* Document excerpt *
^^^^^^^^^^^^^^^^
Couple of questions, how do you polish the dial plate w/o rubbing off the numbers and letters?  Also, some recommendations for hand-held buffers.
The idea that a four-year degree is the only path to worthwhile knowledge is insane.
- Mike Row
e

HobieSport

Quote from: Brinybay
Also, some recommendations for hand-held buffers.

Good question about a buffer.  What Riobi (or other buffer) and attachments/pads do folks recommend?  I don't have a bench wheel and would like to keep it simple.
-Matt

Dennis Markham

#22
If you're talking about the Model 500 dial bezels, the numbers won't rub off UNLESS you have one of the old ones from 1950 that were an overlay. There was some discussion on this topic...look at page 5:

http://www.classicrotaryphones.com/forum/index.php?topic=327.60

Those made after 1950 are sandwiched plastic, meaning two pieces of the plastic sandwiched together.  So if you sand away the top layer the letters/numbers will still exist.
^^^^^^^^^^^^^^^^
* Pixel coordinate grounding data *
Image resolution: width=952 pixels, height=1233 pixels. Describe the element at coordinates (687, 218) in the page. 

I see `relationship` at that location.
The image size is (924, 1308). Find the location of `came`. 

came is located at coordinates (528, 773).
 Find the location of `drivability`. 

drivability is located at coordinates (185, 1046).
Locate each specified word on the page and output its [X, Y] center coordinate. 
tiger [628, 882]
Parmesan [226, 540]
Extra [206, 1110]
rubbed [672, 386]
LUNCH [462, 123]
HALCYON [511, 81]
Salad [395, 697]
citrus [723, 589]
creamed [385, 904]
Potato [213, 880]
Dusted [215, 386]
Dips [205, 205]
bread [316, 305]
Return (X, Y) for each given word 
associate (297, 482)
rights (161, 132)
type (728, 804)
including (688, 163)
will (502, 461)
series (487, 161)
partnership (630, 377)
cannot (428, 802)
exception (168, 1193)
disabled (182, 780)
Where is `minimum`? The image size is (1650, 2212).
^^^^^^^^^^^^^^^^
* Using the information *
1. Using the forum thread on polishing phone dial plates, explain why the numbers on most Model 500 dial bezels won't rub off during polishing.
2. Translate this sentence from the forum thread on polishing phone dial plates into Spanish: "Those made after 1950 are sandwiched plastic, meaning two pieces of the plastic sandwiched together."

* Outputs by task *
1. Bezels made after 1950 are sandwiched plastic, meaning two pieces of plastic pressed together. If the top layer is sanded away, the letters and numbers still remain. Only the old 1950 bezels, which used an overlay, can lose their numbers.

2. Los fabricados después de 1950 son de plástico tipo sándwich, es decir, dos piezas de plástico unidas una sobre otra.